Dieu éclaira d’une lumière surnaturelle le même saint Siméon pour la conversion d’un solitaire de Raïthe qui avait eu le malheur de quitter son état et s’était rengagé dans le monde.

Ce solitaire, nommé Ménas, avait été élevé au diaconat et en exerçait les fonctions dans le monastère de Raïthe. Son supérieur l’ayant envoyé dehors pour le service de la communauté, il fut tenté de rentrer dans le siècle, et succomba à la tentation. Quelques années après, revenant de Théopole à Séleucie, il vit de loin le monastère de saint Siméon, dont il avait beaucoup ouï parler, et sa curiosité le porta à y aller pour voir ce saint homme qui, sur sa colonne, était le prodige de son siècle, comme saint Siméon l’Ancien l’avait été cent ans auparavant.

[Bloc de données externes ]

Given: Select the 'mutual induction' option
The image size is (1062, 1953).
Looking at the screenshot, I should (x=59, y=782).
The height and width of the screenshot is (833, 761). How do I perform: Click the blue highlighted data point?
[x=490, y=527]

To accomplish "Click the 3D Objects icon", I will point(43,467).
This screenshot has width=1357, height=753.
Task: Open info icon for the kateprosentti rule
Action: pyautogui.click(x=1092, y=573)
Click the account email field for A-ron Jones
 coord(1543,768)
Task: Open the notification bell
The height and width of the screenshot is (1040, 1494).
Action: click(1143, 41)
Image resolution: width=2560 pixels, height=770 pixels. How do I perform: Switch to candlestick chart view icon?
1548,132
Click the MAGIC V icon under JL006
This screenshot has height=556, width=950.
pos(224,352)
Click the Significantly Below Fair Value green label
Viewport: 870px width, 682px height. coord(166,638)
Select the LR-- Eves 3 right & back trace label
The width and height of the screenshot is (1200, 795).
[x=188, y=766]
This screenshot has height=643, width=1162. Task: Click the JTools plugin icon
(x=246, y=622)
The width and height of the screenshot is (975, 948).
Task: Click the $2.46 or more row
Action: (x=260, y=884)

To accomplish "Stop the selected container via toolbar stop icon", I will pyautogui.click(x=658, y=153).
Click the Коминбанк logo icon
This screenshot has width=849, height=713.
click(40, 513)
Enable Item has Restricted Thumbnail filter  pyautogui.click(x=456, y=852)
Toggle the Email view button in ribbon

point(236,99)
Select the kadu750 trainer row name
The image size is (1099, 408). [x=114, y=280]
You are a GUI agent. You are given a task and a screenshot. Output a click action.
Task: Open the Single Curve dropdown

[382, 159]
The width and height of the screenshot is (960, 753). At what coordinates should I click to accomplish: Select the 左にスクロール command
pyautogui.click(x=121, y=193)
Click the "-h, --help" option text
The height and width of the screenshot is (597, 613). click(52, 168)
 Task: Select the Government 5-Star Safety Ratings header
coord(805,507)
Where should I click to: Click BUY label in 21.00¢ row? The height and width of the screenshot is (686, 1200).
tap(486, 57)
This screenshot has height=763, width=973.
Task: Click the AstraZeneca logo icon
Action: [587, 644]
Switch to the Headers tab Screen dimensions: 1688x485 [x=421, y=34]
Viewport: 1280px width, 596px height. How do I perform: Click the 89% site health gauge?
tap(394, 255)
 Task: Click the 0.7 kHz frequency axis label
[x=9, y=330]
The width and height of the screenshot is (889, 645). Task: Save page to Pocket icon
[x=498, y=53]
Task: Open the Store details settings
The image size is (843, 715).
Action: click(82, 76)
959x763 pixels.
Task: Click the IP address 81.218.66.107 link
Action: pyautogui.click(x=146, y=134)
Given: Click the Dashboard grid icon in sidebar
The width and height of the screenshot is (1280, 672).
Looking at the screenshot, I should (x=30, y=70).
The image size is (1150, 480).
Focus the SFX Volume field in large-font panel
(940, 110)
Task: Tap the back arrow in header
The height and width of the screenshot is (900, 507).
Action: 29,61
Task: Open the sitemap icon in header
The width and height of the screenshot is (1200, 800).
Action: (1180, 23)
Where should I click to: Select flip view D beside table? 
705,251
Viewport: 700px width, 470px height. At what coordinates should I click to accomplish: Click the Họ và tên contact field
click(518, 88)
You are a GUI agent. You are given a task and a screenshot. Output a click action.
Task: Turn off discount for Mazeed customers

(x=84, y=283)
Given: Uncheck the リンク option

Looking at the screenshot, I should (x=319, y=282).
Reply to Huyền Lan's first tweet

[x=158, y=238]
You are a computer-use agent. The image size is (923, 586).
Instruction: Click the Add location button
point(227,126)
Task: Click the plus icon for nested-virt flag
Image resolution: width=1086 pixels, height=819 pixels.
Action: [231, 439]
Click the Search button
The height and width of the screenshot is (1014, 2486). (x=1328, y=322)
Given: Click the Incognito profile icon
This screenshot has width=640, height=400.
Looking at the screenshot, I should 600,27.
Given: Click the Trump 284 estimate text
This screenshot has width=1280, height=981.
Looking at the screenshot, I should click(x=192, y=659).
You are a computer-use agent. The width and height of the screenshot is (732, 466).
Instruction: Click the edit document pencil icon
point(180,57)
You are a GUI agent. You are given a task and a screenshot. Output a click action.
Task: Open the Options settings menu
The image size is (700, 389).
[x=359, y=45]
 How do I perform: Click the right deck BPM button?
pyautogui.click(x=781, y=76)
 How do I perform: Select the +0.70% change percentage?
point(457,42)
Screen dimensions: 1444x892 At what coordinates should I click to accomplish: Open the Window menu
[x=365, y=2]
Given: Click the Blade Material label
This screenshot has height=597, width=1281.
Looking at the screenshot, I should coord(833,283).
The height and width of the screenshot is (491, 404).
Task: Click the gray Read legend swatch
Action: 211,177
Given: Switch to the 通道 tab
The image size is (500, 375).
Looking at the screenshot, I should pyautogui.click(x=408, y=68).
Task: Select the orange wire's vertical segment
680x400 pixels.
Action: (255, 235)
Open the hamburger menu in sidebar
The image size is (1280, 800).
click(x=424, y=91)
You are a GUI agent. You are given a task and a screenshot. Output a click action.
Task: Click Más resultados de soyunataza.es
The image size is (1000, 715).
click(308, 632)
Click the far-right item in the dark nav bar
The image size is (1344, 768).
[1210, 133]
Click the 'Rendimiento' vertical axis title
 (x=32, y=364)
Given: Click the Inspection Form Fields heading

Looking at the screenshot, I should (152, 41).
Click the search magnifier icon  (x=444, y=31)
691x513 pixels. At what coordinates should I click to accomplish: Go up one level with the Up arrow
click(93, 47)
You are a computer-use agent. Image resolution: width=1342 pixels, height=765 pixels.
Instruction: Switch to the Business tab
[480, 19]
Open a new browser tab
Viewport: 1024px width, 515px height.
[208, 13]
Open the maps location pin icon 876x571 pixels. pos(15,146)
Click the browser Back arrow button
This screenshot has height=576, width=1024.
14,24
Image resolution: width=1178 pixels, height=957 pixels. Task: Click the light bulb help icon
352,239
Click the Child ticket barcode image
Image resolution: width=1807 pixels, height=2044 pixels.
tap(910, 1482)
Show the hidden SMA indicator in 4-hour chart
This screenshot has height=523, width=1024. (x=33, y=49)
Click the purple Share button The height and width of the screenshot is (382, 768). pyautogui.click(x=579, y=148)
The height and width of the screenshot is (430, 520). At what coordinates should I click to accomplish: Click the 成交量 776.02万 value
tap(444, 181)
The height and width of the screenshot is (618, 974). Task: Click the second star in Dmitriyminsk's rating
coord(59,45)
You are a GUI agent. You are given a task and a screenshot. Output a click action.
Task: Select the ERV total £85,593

Le saint connut par révélation qui il était ; et à mesure qu’il le vit approcher, il dit à son disciple de prendre des ciseaux, et, le lui montrant du doigt, il lui dit : « Allez couper les cheveux à cet homme-là. » Ménas, tout étonné et saisi de frayeur, demeura sans parole, et se laissa tondre sans faire la moindre résistance. Le saint lui dit ensuite de retourner à Raïthe, et Ménas, étant peu à peu revenu de son étonnement, lui représenta qu’il aurait trop de confusion, et qu’il ne pourrait jamais soutenir les regards de ces vénérables pères qu’il avait abandonnés. « Ne craignez point, mon fils, lui répliqua le saint ; ils vous recevront avec beaucoup de charité, et votre conversion leur causera une grande joie. Il vous arrivera même quelque chose d’extraordinaire et qui vous servira de preuve que Dieu vous aura pardonné votre péché. »

Ménas, rassuré et consolé par ces paroles, retourna à Raïthe, où la prédiction du saint se vérifia dans tous ses points ; car les pères le reçurent avec de grandes démonstrations de tendresse et de charité. Ils lui permirent de faire les fonctions de son ordre ; et un jour qu’il portait le calice où était le précieux sang de Notre-Seigneur, un de ses yeux parut comme lui sortir de la tête, ce qui fut le signe auquel les pères reconnurent que Dieu lui avait pardonné sa désertion, comme saint Siméon le lui avait prédit. Jean Mosch, qui rapporte ceci, dit l’avoir appris de l’abbé Serge, de Raïthe.